La vicenda biblica di Salomone ne rappresenta icasticamente la sintesi paradigmatica. Il Tempio stesso, dimora eterna e inviolabile del Signore, viene distrutto dai Babilonesi nel 586 a.C., durante l’assedio di Gerusalemme condotto dal re Nabucodonosor II. Pensare di potersi giovare unicamente della Geometria sacra e della scienza dell’armonia, come se, d’improvviso, potesse venire meno il valore iniziatico dell’incessante prova, vuol dire privare di fondamento la Tradizione libero-muratoria. In merito alla tradizione, è doveroso osservare che certi segni non nascono dalla ricca fantasia o semplicemente dall’ingegno di un re: Salomone si reca presso la più grande altura di Gàbaon [1 Re 3, 4] per meditare e ‘incontrare’ il Signore.
Dopo avere offerto mille olocausti [1 Re 3, 4], egli chiede immediatamente saggezza e sapienza [1 Re 3, 9]. Ora, se si esaminano le condizioni della successione di Salomone a Davide, si rilevano quell’asprezza politica e quella complessità antropologica che hanno sempre indotto gli storici a reputare il più giovane dei quattro figli di Betsabea quale saggio e illuminato civilizzatore. L’apertura del summenzionato libro dei Re, oltre a narrare della travagliata vecchiaia di Davide, testimonia degli intrighi e dei complotti di Adonia [1 Re 1, 5], il maggiore dei figli, il quale non esita a brigare per l’autoproclamazione, tanto da organizzare una cerimonia di successione [1 Re 1, 9], senza ottenere il consenso dal sovrano in agonia.
In questo progetto, intervengono da sostenitori sia Ioab, comandante dell’esercito, sia il sacerdote Ebiatàr.
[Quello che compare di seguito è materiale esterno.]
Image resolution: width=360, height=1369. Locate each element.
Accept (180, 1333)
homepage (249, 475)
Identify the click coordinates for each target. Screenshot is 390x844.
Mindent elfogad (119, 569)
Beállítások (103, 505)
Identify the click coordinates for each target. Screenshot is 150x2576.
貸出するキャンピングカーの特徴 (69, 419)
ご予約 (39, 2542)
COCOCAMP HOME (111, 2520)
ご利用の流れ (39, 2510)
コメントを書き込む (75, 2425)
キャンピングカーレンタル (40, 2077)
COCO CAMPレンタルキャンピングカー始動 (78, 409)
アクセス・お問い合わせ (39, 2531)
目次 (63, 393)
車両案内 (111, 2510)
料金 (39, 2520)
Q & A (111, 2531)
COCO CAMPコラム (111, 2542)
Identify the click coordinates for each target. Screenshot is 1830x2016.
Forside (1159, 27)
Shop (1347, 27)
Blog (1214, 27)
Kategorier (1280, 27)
Una prima notazione d’importanza referenziale è l’assenza dell’unzione del candidato autodesignante: ciò che lega inscindibilmente il popolo di Dio a un sovrano è l’atto rituale di riconoscimento di una missione ontologica. Il segno, rimando necessario all’intera escatologia della salvazione, è, già da sé, entità. Ogni sovrano ne è marchiato. Adonia, così facendo, cioè trascurando il necessario avanzamento dell’unzione, si colloca fuori dalla storia e dalla propria filogenesi. Non a caso, egli, oltre a rifiutare il percorso rituale, esclude dalla cerimonia il profeta Natan, Benaià, il fedele capo della scorta di Davide e, soprattutto, il fratello Salomone [1 Re 1, 10].
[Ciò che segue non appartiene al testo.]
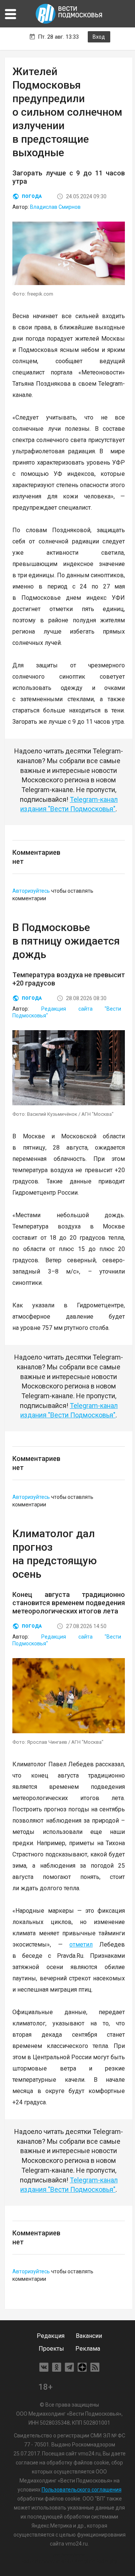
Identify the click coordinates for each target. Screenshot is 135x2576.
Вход (99, 37)
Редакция (50, 2335)
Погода (32, 196)
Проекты (51, 2348)
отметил (81, 1944)
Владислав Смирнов (55, 207)
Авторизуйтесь (31, 891)
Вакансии (89, 2335)
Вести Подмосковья (69, 14)
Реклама (87, 2348)
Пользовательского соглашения (82, 2490)
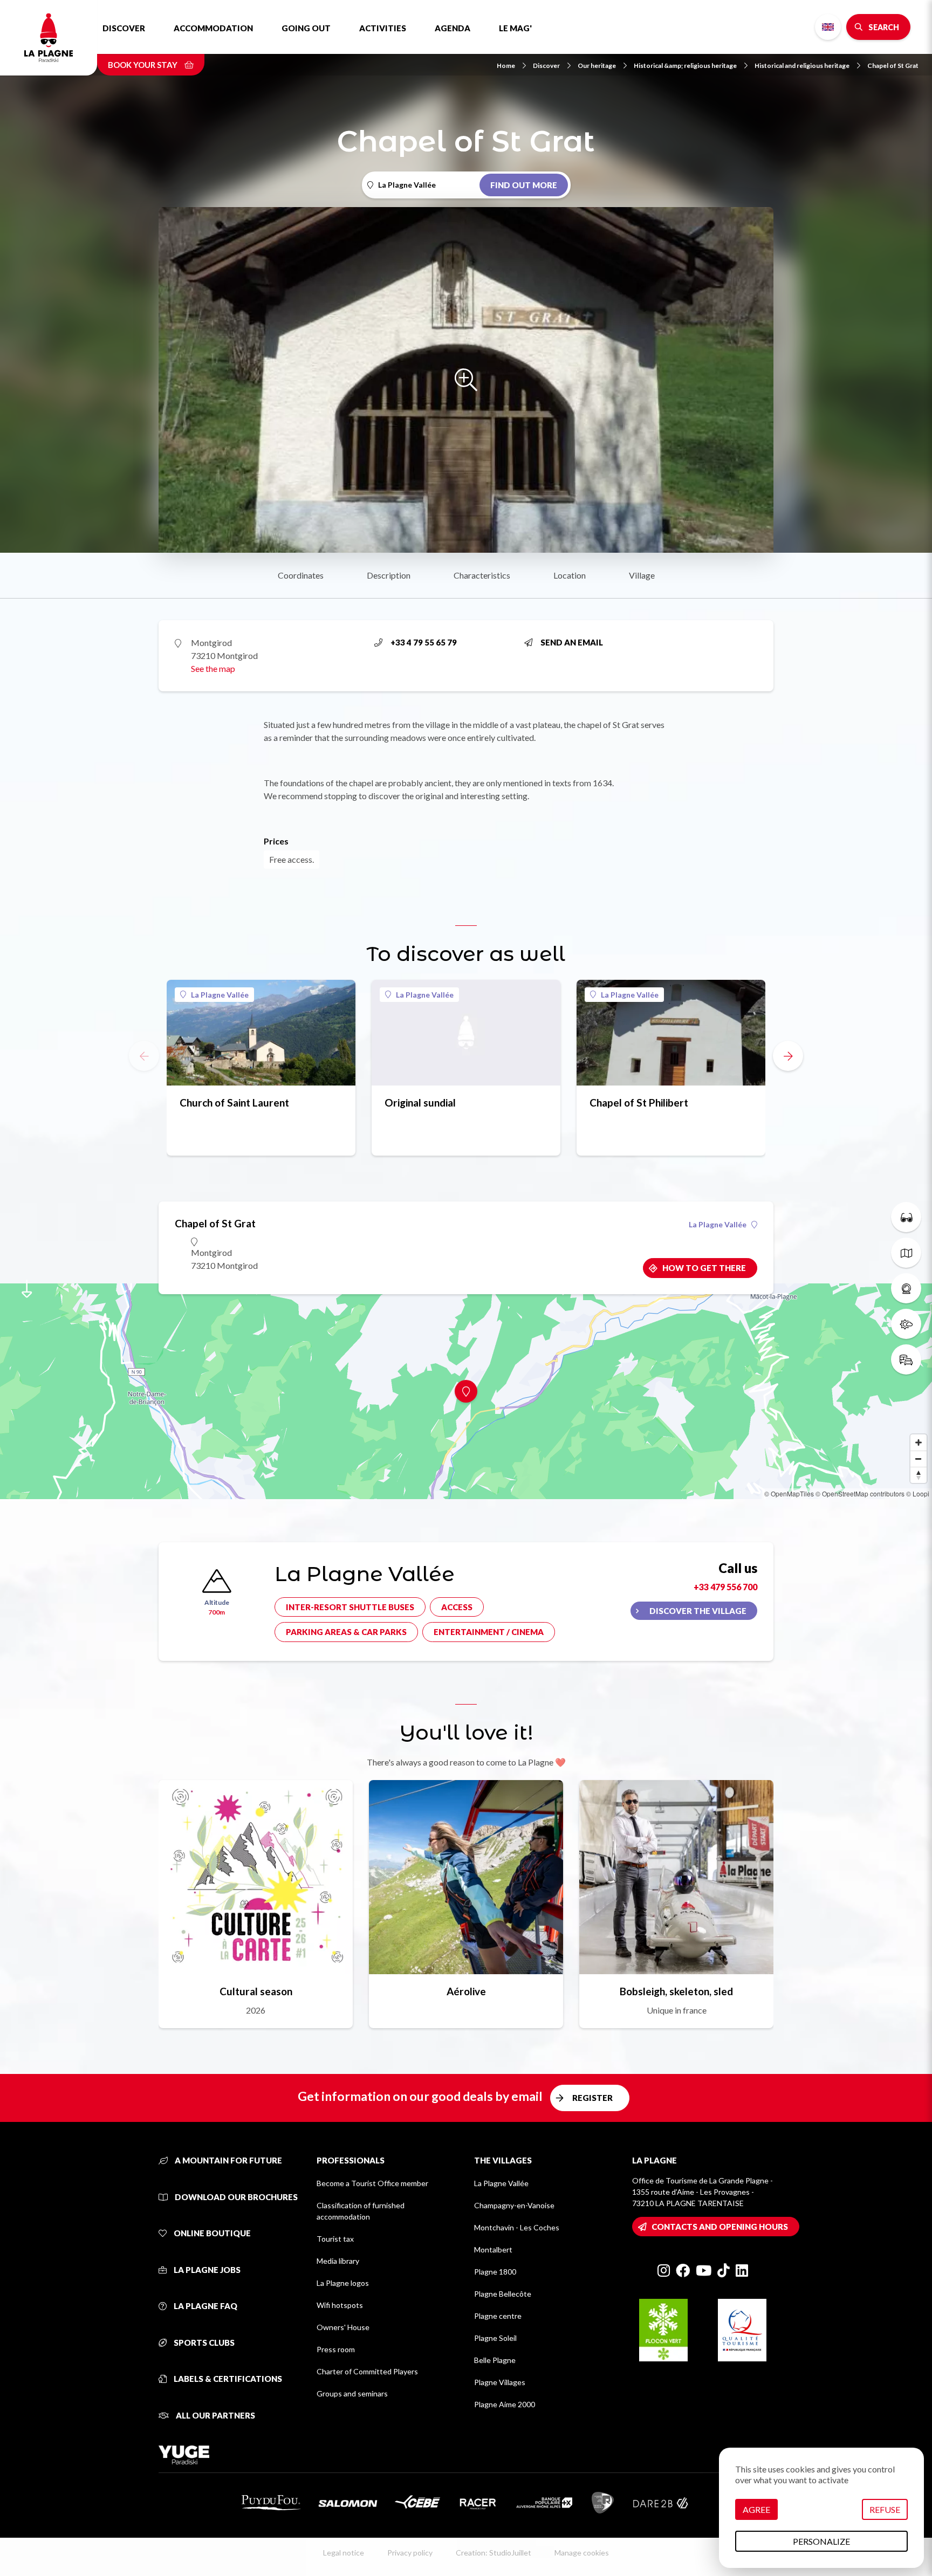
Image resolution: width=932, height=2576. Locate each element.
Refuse (884, 2509)
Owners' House (343, 2327)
È noto che Adonia non riesce a portare a compimento la conquista della reggenza. Natan e Betsabea si fanno mediatori presso Davide [1 Re 1, 11-27], il quale autorizza la designazione e l’unzione di Salomone. Salomone, dunque, non passa alla storia della fede come l’uomo del Tempio, ma come l’Uomo nel Tempio. Il Tempio originario è τέμενος (témenos), ovverosia dominio sacro, ma lo spazio d’elezione, la dimora del Dio dei Padri, è fondata etimologicamente sul tagliare, ferire, mutilare, recidere et similia (τέμνειν, témnein). Pertanto, prim’ancora di frequentare il Tempio, l’uomo dovrebbe tagliare sé stesso, separarsi dalla comune rappresentazione del mondo.